In the first film, an amnesiac security specialist named Alice (Jovovich) found herself trapped inside a secret underground lab run by the greedy global Umbrella Corporation. As luck would have it, there was also a nasty virus running loose that turned people into flesh-hungry zombies. You pretty much know the results: People got bitten, zombies got shot, we all had a good time.
With RE: Apocalypse, Alice has escaped from the lab to find surrounding Raccoon City (don't ask) similarly overrun with zombie legions.

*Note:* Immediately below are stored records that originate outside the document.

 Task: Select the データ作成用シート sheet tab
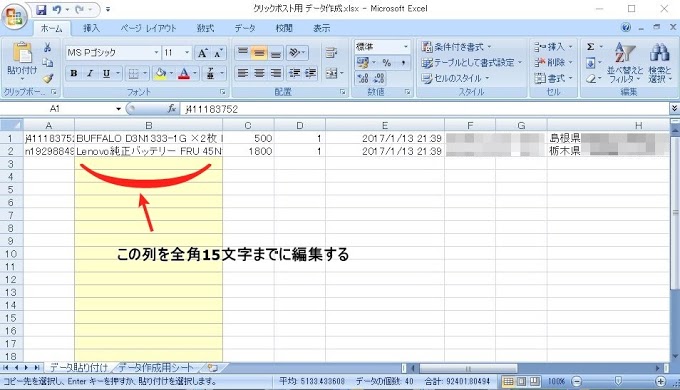156,368
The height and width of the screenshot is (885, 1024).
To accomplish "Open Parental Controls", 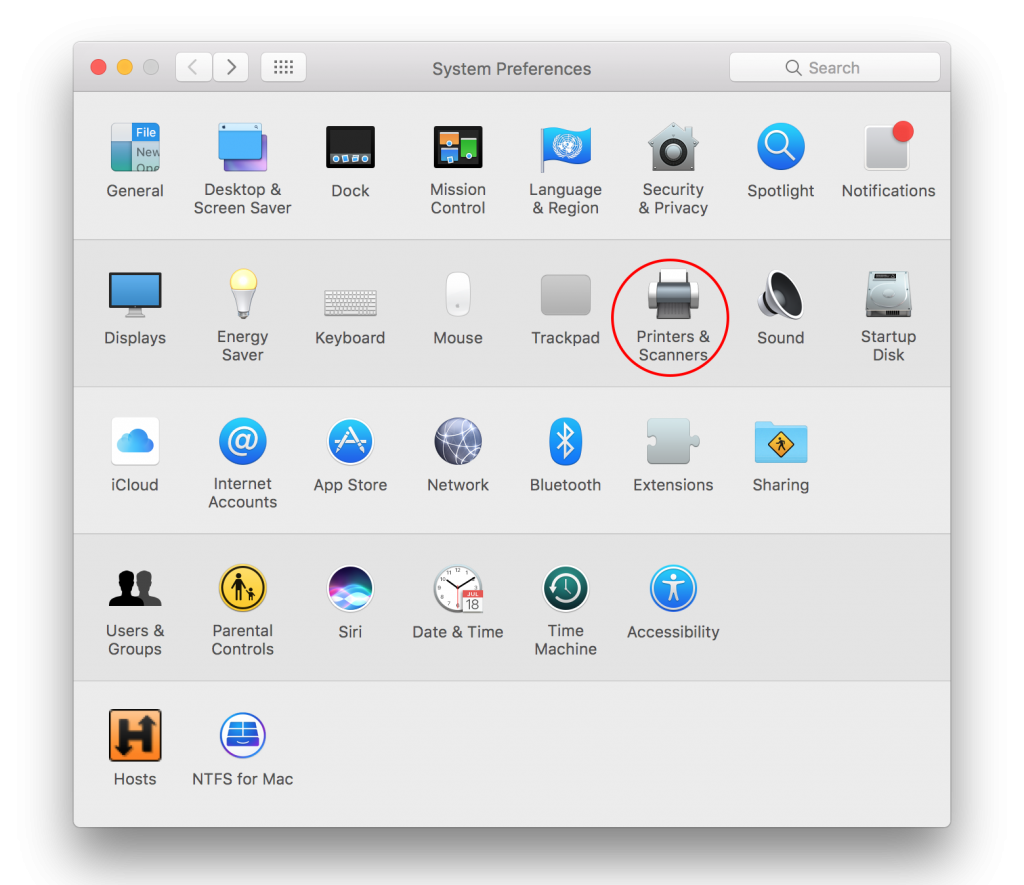I will [x=243, y=588].
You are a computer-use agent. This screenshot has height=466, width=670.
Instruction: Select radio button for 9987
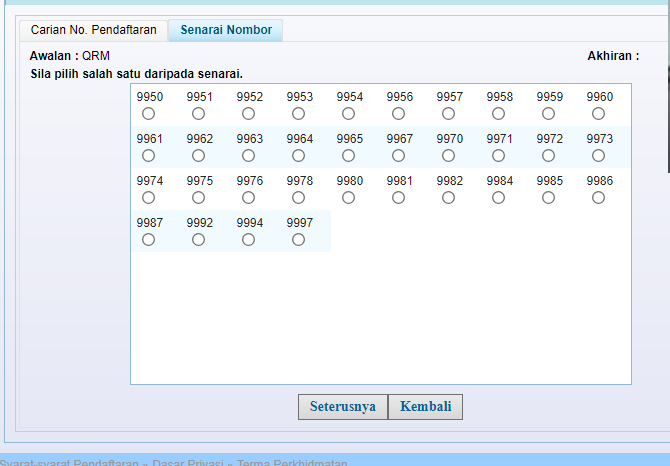(149, 240)
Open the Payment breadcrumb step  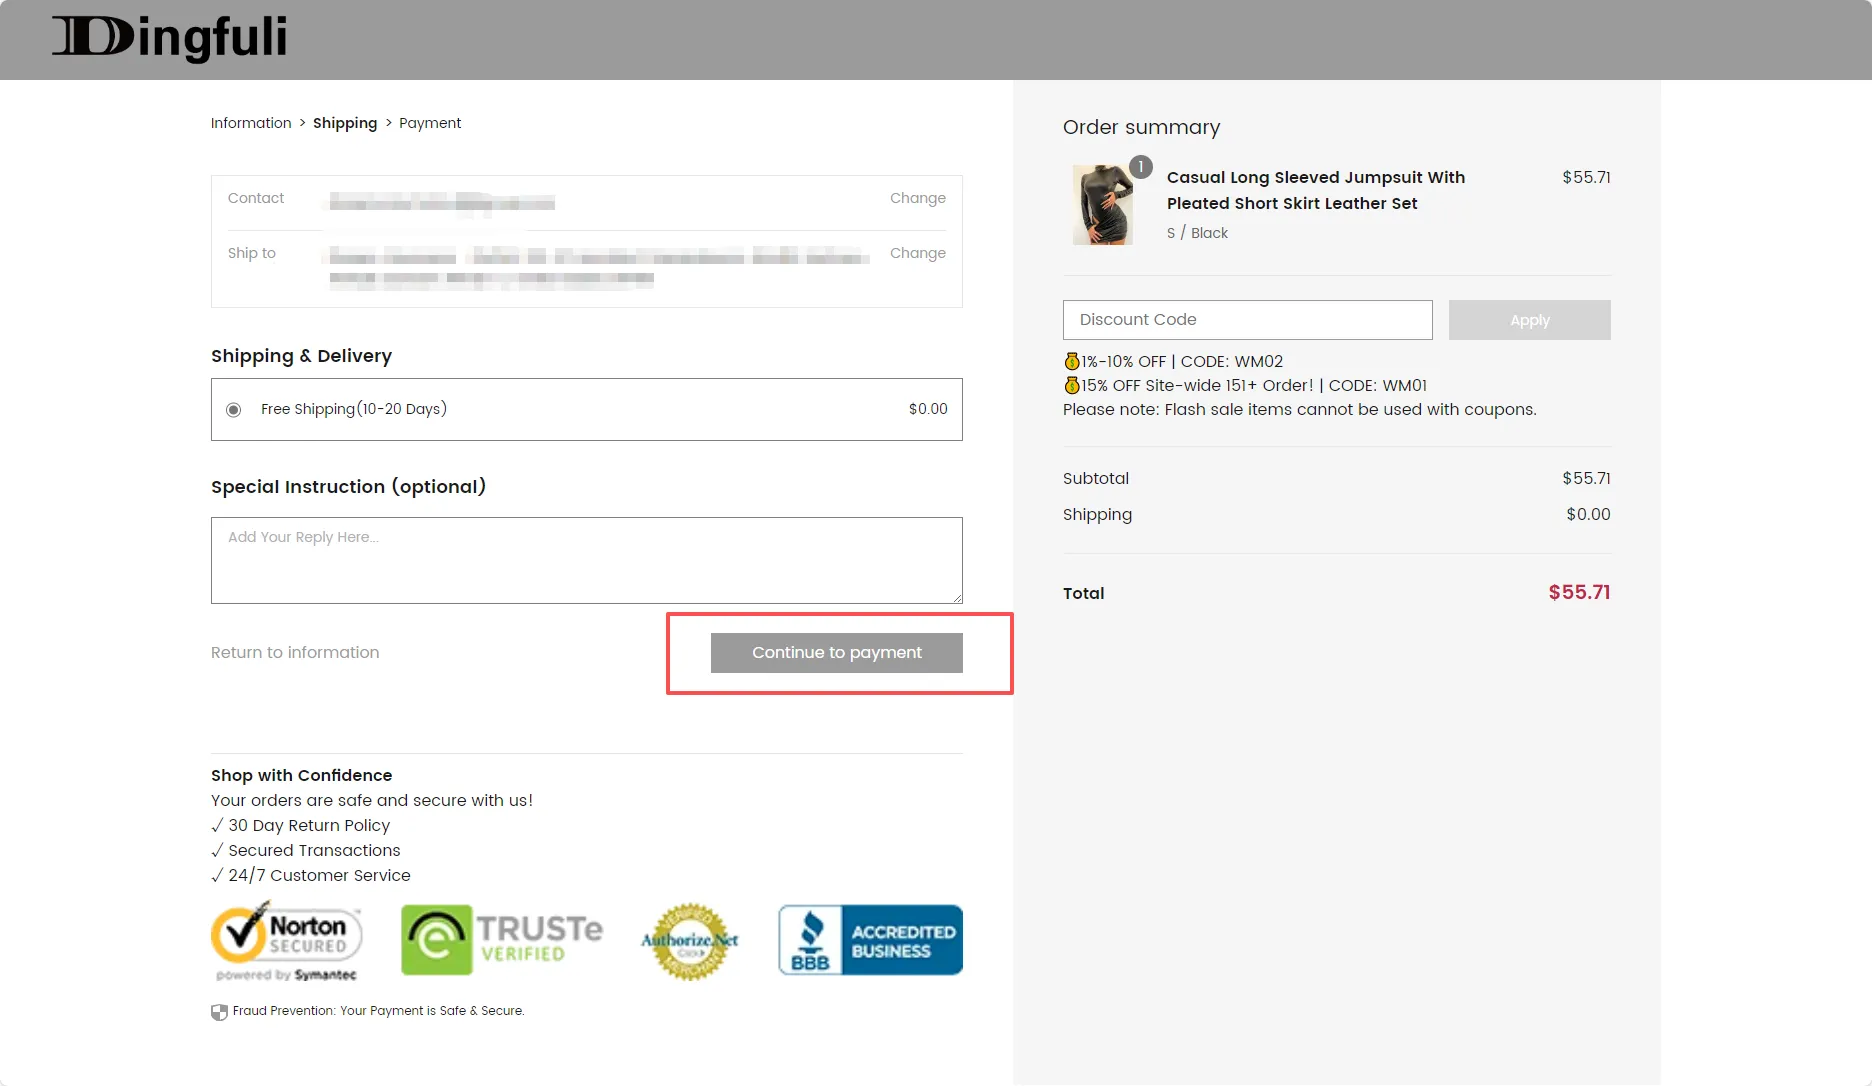click(430, 123)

Seems that the corporate overlords of Umbrella, who make Ken Lay look like Michael Moore, have sealed off the city and intend to cover up their little boo-boo with a tactical nuclear strike come dawn. (Which is as good an argument as any for not allowing Halliburton anywhere near the military.)
With the help of a sexy female cop (Sienna Guillory, Love Actually), a sexy male cop (Oded Fehr, The Mummy) and a wisecracking black guy (Mike Epps, Next Friday), Alice formulates a plan to blast her way out of the embattled Raccoon City. Naturally, Umbrella doesn't like this idea and sends a giant mutated supersoldier (which they, conveniently, have handy) to take Alice out once and for all.

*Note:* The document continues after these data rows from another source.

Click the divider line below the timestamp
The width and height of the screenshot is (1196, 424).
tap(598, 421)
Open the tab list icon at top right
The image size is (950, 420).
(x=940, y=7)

Resident Evil: Apocalypse isn't the most user-friendly of films. It doesn't bother with such niceties as plot and character. Basically, things just start happening and don't friggin' stop for an hour and a half. Bullets whiz, buildings explode, fists fly, zombies attack, weird monsters appear out of nowhere. It certainly gives viewers their money's worth in terms of bombastic, speaker-rattling action, but it's a shame no one involved in making the film seemed to understand the word “pacing.” You can't build a roller coaster with all downhill slopes. Apocalypse is all furious action without so much as a breather to put it all in perspective. “What the hell is happening and why?” you ask between fistfuls of popcorn. “Shut up and watch the hot girl in the miniskirt shoot the machine gun!” replies the film.

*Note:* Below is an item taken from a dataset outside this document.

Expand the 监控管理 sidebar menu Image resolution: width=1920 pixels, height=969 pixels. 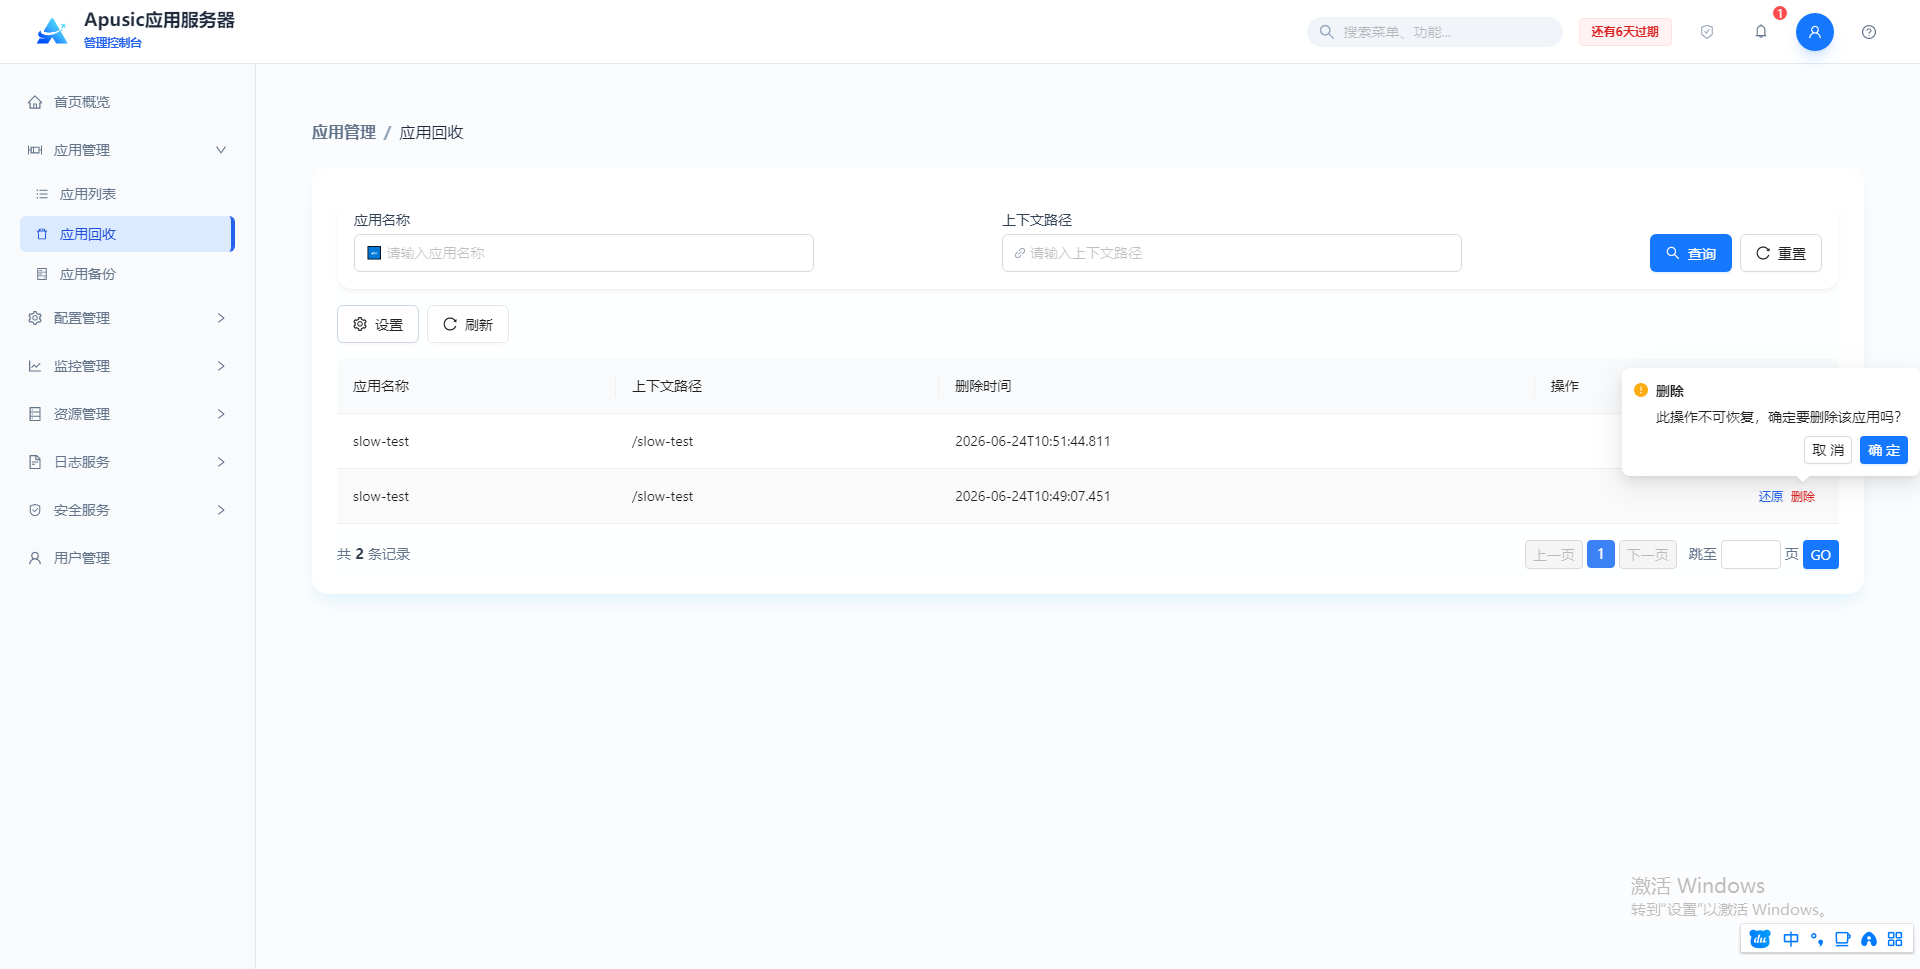point(127,366)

At least initially, director Alexander Witt (a first-timer used to doing second unit directing) seems to infuse the film with an interesting visual style. The film has a high-tech multimedia look to it, incorporating video footage, surveillance cameras, computer screens and more to capture the feel of the film's digital source material. For a while, it works. In the end, though, Witt surrenders to it all in a fit of spastic stylistics. The final battle scene between Alice and that monstrous supersoldier with the S&M fashion sense and the mashed potatoes for a face is nothing more than an incomprehensible blur of color. I have no idea what happened in that scene. Was it two people fighting? Two monkeys humping? A badly filmed presidential debate between George Bush and John Kerry? Your guess is as good as mine.
Diehard fans of the video game series might get a small thrill or two out of seeing assorted locations, characters and beasties that they recognize. Those looking for a solid horror movie (or even the guilty, adrenaline-driven pleasure of the first flick), however, will get nothing more than a headache in exchange for pumping eight dollars in quarters into the box office.